This book, now republished as a Pelican, traces the development of Marx’s ideas until in 1844, at the age of 25, he became a Socialist (or Communist, as would then more usually have been said).

Marx was born in May 1818 in Trier in the Rhineland, which had been annexed to France between 1795 and 1814. His father was a legal official who was originally a Jew but who, on the return of the Rhineland to Prussia, had to become a Christian in order to keep his job. Marx himself was baptized as a Lutheran Protestant and went to the local high school and later to university at Bonn, then at Berlin and then back at Bonn again, eventually getting a doctorate from the University of Jena for a thesis on the Ancient Greek philosophers, Democritos and Epicurus.

Marx had originally intended himself becoming a lawyer, but then planned an academic career as a teacher of philosophy. When political considerations made this impossible—Marx had become one of the Young-Hegelians who gave Hegel’s philosophy an atheist and radical-democratic twist—he turned to journalism, becoming in October 1842 the editor of the liberal Rheinische Zeitung.

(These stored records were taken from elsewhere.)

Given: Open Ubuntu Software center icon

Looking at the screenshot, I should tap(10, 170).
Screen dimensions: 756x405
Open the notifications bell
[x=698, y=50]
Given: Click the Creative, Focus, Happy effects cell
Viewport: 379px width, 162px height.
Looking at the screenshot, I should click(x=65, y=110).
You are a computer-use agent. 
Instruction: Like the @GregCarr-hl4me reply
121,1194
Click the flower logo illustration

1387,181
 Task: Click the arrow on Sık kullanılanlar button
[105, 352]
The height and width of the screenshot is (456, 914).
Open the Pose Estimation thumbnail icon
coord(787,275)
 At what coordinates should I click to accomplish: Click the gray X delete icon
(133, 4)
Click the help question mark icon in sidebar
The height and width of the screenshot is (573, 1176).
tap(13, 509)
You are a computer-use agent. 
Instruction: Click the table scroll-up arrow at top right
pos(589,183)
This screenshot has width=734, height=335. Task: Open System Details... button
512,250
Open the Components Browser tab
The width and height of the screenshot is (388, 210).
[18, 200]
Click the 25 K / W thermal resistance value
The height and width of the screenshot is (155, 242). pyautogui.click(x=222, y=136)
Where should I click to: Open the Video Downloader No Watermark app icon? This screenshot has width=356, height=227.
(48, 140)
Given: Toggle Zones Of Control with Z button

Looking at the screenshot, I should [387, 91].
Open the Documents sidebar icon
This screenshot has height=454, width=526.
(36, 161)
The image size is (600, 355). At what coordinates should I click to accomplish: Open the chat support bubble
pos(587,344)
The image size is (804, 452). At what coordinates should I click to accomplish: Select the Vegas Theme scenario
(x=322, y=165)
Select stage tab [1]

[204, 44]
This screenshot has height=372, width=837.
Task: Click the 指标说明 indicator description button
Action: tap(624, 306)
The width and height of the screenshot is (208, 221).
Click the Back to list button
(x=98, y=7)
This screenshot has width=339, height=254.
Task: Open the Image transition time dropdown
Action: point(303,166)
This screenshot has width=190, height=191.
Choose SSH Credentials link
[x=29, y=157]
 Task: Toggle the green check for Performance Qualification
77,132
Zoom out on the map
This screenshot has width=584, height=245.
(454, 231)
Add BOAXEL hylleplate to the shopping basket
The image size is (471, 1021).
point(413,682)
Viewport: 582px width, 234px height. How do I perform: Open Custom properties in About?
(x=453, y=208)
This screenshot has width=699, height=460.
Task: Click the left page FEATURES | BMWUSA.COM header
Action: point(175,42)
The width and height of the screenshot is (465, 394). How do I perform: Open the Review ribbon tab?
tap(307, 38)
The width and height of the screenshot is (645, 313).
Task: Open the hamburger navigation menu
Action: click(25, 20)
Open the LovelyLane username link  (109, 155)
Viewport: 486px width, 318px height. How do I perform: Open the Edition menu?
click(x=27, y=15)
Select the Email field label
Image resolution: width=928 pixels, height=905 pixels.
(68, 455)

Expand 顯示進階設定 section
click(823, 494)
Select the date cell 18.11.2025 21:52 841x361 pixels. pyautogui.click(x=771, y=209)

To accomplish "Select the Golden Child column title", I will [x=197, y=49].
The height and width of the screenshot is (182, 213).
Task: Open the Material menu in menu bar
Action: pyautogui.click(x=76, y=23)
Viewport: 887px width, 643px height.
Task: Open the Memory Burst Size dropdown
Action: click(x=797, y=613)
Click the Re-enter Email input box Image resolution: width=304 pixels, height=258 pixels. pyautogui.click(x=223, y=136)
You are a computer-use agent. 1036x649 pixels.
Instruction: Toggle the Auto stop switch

At this time Marx was still politically a radical democrat and argued forcefully against censorship and for freedom of the press in Prussia. So forcefully, in fact, that the paper was banned in March 1843. In June Marx married Jenny von Westphalen (whose father had not only been a German baron but also related to the British Dukes of Argyll!) and in October moved to Paris.

Here Marx came into contact with German and French Communists (indeed he lived in the same house as one prominent member of the German Workers’ League of the Just, which later became the Communist League for which the famous manifesto was written) and his writings take on a more pro-working class character. McLellan dates Marx’s adherence to Communism as sometime during the first three months of 1844.

Marx’s writings of this period are, to a modern reader, excessively philosophical, being full of the difficult terminology of the then fashionable German philosophers Hegel and Feuerbach. Marx’s whole conception of the socialist revolution too was still philosophical: he saw it as the combination of man’s most advanced consciousness (German philosophy or, rather, its outcome) and man’s most suffering section (the proletariat). This conception had élitist undertones—the proletariat was to be the instrument of philosophy, i.e.,  a weapon in the hands of philosophers, to achieve Hegel’s “rational reality” or Feuerbach’s “true species-life”—which Marx was soon to abandon when he teamed up with Engels and the two of them began to put socialist theory on to a more scientific basis. Hence the title of this book of course.

McLellan here provides a good introduction to Marx’s writings of this period: the Critique of Hegel’s Philosophy of the State (some unpublished notes written in March 1843 before he moved to Paris), on The Jewish Question and Introduction to a Critique of Hegel’s Philosophy of Law (both of which were published by Marx soon after moving to Paris, the latter containing the famous phrase about religion being the opium of the people) and the so-called Paris Manuscripts (again unpublished notes).

These works are not essential reading but they do provide the key to what Marx and Engels meant when in later works they wrote of “the end of philosophy” and of leaping “from the realm of necessity to the realm of freedom” and of Socialism as “the beginning of history”.